Wajah, rambut putih, suara lantang, artikulasi Jawanya yang masih jelas, dan tubuhnya yang masih kokoh bekerja maupun berjalan walau bungkuk.

Ditambah pula cerita hidup di masa silam dan wejangannya yang tidak pernah ketinggalan. Semua itu muncul di berbagai platform media, terutama video. 

Suparni hidup mandiri di rumah empat meter persegi berdinding asbes atap genting. Di dalamnya hanya ada dipan kasur dan lemari.

Dapur kayu bakar berada di sela dinding bagian belakang tempat tinggalnya.

Ia suka tinggal di situ meski anaknya menyediakan tempat di rumah mereka di sebelahnya. 

Mbah Parni suka bercerita bagaimana ia melewati hidup di era pendudukan Belanda hingga Jepang di Indonesia. 

“Saya menolak (ditawari jadi guru) karena ilmu saya hanya berdagang,” kata Suparni, selalu dalam bahasa Jawa. 

Masa lalunya penuh kerja keras demi dua anak dari pernikahannya dengan Karto Pawiro alias Rabin.

Ia bekerja untuk membesarkan sendiri kedua anaknya sejak ditinggal pergi Rabin ke Metro di Pulau Sumatera pada 1965.

Ia pernah jualan jamu, baju bekas, hingga bikin tali tampar dari bahan serat pandan. 

Kini lebih memilih tinggal di rumah saja. Ia tidak kawatir kekurangan.

Makan apa adanya, sudah tidak memimpikan makanan mewah yang pernah dinikmati pada masa muda. Apalagi, dalam sehari, palingan hanya makan satu kali. 

“Sing penting ngombe wedang, nginang, ora kurang. Pun matur nuwun (yang penting minum hangat, menginang, tidak kurang. Sudah terima kasih),” kata dia, sambil mengacungkan jempol.

Tapi, bagi mereka yang masih muda, tentu harus bekerja keras dan pantang menyerah.

Karena, di masa silam, ia telah melewati suka duka-susah senang hingga kini.

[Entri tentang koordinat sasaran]

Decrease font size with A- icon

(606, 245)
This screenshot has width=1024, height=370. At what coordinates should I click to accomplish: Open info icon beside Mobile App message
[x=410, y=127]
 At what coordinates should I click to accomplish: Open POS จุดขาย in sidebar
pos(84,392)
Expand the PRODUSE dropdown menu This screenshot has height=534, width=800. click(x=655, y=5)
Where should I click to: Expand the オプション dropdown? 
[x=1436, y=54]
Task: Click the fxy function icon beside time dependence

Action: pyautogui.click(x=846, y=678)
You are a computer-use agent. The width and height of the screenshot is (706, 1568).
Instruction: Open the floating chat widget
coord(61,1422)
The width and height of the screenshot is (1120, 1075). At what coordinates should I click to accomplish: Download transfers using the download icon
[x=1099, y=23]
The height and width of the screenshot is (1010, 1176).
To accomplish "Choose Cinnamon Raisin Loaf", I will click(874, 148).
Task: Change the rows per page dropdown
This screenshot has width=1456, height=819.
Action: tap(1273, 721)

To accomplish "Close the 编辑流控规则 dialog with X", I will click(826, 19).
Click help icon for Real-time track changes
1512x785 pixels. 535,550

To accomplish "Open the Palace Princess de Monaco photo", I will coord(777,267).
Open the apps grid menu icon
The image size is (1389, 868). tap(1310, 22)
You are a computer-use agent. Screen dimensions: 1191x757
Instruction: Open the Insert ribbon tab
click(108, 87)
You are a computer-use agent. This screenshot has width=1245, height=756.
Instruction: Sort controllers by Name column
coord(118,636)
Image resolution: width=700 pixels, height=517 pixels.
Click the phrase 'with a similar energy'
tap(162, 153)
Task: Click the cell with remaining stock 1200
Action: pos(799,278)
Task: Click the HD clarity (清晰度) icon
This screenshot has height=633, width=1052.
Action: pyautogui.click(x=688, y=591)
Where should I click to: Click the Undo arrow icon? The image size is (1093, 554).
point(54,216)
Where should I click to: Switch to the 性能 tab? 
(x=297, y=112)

• DAFTAR TUGAS:
(1) Salin dengan persis bagian teks tentang Mbah Suparni yang dibuka dengan kata-kata berisi "Dapur kayu bakar" dan ditutup dengan "Jepang di Indonesia.".
(2) Menurut teks tentang Mbah Suparni, sejak tahun berapa ia membesarkan kedua anaknya seorang diri?

• JAWABAN PER TUGAS:
(1)
Dapur kayu bakar berada di sela dinding bagian belakang tempat tinggalnya.

Ia suka tinggal di situ meski anaknya menyediakan tempat di rumah mereka di sebelahnya. 

Mbah Parni suka bercerita bagaimana ia melewati hidup di era pendudukan Belanda hingga Jepang di Indonesia.

(2) Sejak 1965, ketika Rabin pergi ke Metro di Pulau Sumatera.